À faire:
1. D'après le texte sur les pesticides, quel objectif de réduction les plus gros consommateurs devraient-ils atteindre ?
2. Recopiez le passage du texte sur les pesticides qui commence par « Mais c’est dans » et se termine par « de mesure d’accompagnement. ».

Texte extrait:
◆ ◆ ◆ ◆ ◆
Malgré les pressions de toute part, la commission a présenté le 22 juin sa proposition de transformer la directive européenne sur l’utilisation durable des pesticides en un règlement plus contraignant.

Temps de lecture : 9 min

Cette proposition obligerait les États membres à se fixer des objectifs de réduction de l’utilisation des produits phytosanitaire en vue d’atteindre une baisse de 50 % au niveau de l’UE en 2030.

Des flexibilités tiennent compte de l’intensité d’utilisation, des efforts faits au cours des dernières années et de la dangerosité des molécules. Selon ce dispositif, les pays les plus vertueux pourraient donc se fixer un objectif de réduction limité à -35 % et les plus gros consommateurs, eux, devraient atteindre jusqu’à -65 %.

Autre mesure : l’interdiction de l’usage des pesticides dans les zones Natura2000. Mais le texte apporte peu de réponses sur le nerf de la guerre : les moyens (financiers mais aussi techniques) mis à la disposition des agriculteurs pour entamer ces transitions. Côté incitations, il est en effet prévu, sans plus de précisions, de soutenir le développement de solutions alternatives (molécules à faible risque) ou technologiques (NBT, agriculture de précision…) et d’autoriser les États membres à apporter une aide supplémentaire via la PAC au déploiement des méthodes de lutte intégrée contre les ravageurs.

Première nouveauté : la révision proposée transforme l’actuelle directive (SUD) en un règlement (SUR) rendant les obligations bien plus contraignantes pour les États membres. Avec ses objectifs chiffrés obligatoires et son interdiction d’utilisation des pesticides dans les zones sensibles (dont Natura2000), sur le papier, le texte sur la table est resté très ambitieux malgré le retard pris par sa publication (signe en général d’une dissolution des ambitions initiales).

Mais c’est dans les détails (dérogations, flexibilités) et surtout à l’issue d’un processus de discussions dans les institutions européennes qui promet bien des débats, que sa réelle portée pourra être mesurée que ce soit en termes de contraintes ou de mesure d’accompagnement.

Des objectifs pondérés

Le règlement prévoit que les États membres fixent, dans des plans d’action nationaux, leurs propres objectifs contraignants. Mais ces objectifs pourront s’écarter du seuil de -50 % (à la hausse comme à la baisse) dans les limites d’une formule qui permet aux États membres de tenir compte des progrès historiques réalisés avec les efforts enregistrés depuis 2011, mais aussi de l’intensité d’utilisation.
◆ ◆ ◆ ◆ ◆
Données sources:
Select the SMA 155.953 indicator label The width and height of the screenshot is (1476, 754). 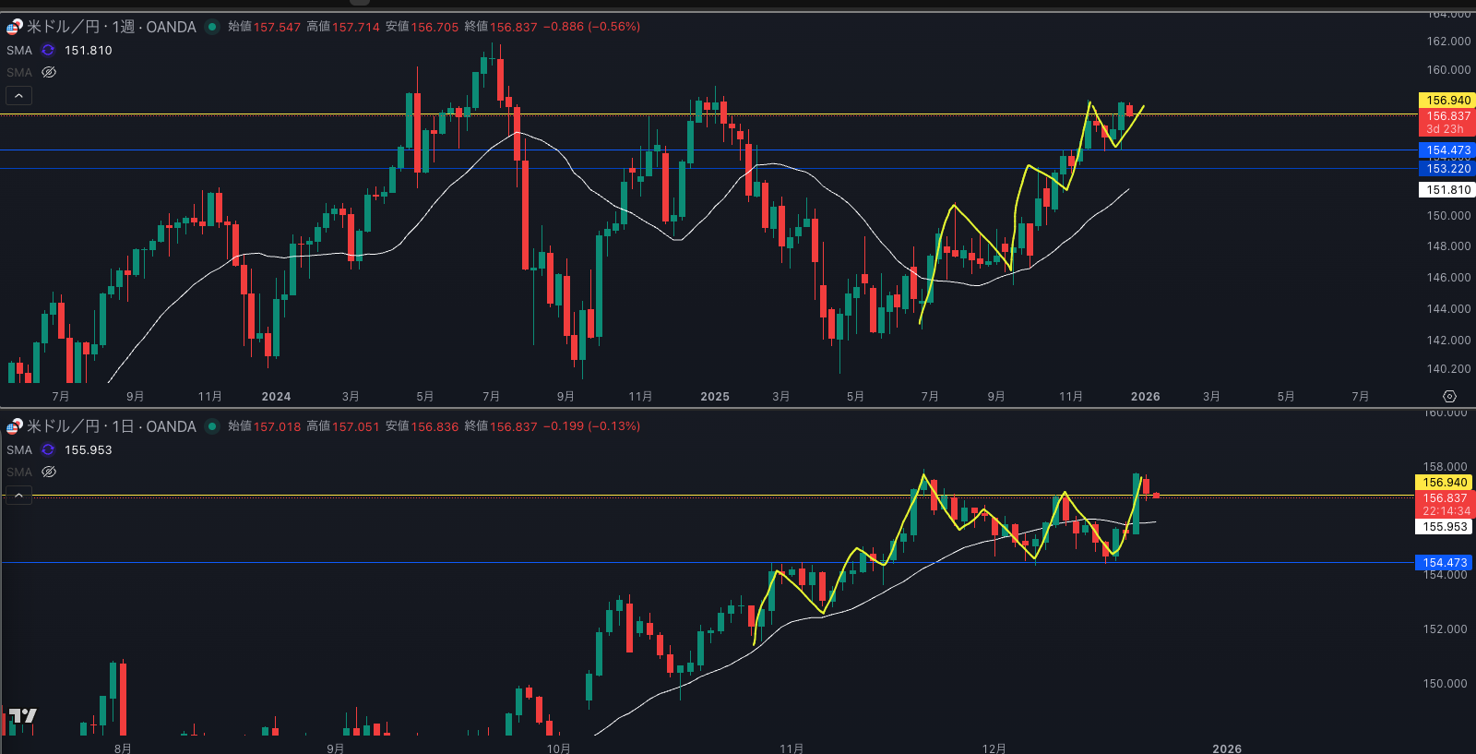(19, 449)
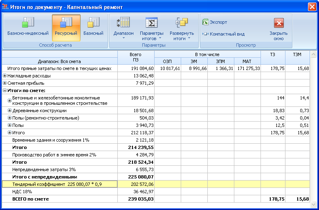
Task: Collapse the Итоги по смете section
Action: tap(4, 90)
◆ ◆ ◆ ◆ ◆
Corrigés par tâche:
1. Jusqu'à -65 %.

2.
Mais c’est dans les détails (dérogations, flexibilités) et surtout à l’issue d’un processus de discussions dans les institutions européennes qui promet bien des débats, que sa réelle portée pourra être mesurée que ce soit en termes de contraintes ou de mesure d’accompagnement.